Would you reproduce, without any alteration, the lines from the opening line of the entries through the line that has "This screenshot has height=465, width=1069." in it?
• • • • •
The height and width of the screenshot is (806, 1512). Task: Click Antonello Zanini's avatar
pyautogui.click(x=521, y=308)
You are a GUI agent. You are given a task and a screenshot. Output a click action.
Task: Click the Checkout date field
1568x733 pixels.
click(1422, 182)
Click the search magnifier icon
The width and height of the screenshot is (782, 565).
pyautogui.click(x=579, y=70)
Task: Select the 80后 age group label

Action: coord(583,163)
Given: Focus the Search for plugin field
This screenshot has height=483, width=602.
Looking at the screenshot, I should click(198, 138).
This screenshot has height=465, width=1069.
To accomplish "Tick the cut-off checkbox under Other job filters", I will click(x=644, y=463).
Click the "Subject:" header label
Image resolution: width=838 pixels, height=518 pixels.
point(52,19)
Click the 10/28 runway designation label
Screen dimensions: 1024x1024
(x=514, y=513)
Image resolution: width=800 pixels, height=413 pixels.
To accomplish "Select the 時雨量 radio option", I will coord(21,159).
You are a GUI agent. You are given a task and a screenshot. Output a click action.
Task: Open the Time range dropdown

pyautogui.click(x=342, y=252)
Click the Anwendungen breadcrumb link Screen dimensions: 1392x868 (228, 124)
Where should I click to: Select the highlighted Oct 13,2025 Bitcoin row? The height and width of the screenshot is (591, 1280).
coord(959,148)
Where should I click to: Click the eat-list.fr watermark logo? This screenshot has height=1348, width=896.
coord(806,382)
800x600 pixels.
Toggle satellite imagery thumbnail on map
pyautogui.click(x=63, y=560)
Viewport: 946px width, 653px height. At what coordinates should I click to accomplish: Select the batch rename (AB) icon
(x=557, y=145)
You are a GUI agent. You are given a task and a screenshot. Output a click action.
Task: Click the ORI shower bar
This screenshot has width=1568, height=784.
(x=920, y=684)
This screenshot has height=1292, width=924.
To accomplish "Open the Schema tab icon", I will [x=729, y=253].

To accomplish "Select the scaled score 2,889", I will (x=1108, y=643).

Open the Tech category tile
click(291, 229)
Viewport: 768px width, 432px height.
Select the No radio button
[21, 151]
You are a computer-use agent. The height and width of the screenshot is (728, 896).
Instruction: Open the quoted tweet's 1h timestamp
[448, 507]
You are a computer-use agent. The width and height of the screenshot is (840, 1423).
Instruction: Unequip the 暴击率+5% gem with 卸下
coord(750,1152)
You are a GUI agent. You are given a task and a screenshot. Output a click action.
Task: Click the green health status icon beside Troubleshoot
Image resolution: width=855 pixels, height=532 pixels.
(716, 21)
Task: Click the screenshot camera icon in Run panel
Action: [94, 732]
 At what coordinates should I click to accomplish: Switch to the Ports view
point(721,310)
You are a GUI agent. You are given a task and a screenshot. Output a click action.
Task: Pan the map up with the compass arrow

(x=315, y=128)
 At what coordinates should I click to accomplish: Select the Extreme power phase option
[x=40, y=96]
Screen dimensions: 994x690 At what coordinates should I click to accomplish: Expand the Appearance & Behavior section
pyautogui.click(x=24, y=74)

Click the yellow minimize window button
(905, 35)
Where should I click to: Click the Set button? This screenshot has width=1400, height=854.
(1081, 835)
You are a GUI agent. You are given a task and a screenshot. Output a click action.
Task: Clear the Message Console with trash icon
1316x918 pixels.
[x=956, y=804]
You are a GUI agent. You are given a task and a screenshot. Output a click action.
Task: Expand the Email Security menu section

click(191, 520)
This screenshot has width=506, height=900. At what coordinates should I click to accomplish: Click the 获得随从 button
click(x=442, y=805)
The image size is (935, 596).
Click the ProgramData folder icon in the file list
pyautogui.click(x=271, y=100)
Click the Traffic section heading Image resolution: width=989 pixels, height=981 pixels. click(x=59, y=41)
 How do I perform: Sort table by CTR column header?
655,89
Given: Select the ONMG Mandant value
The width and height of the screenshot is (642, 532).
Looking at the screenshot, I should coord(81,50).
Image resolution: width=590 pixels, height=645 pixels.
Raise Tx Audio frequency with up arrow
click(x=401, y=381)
• • • • •
> _Result for this exercise_:
The height and width of the screenshot is (806, 1512). Task: Click Antonello Zanini's avatar
pyautogui.click(x=521, y=308)
You are a GUI agent. You are given a task and a screenshot. Output a click action.
Task: Click the Checkout date field
1568x733 pixels.
click(1422, 182)
Click the search magnifier icon
The width and height of the screenshot is (782, 565).
pyautogui.click(x=579, y=70)
Task: Select the 80后 age group label

Action: coord(583,163)
Given: Focus the Search for plugin field
This screenshot has height=483, width=602.
Looking at the screenshot, I should click(198, 138).
This screenshot has height=465, width=1069.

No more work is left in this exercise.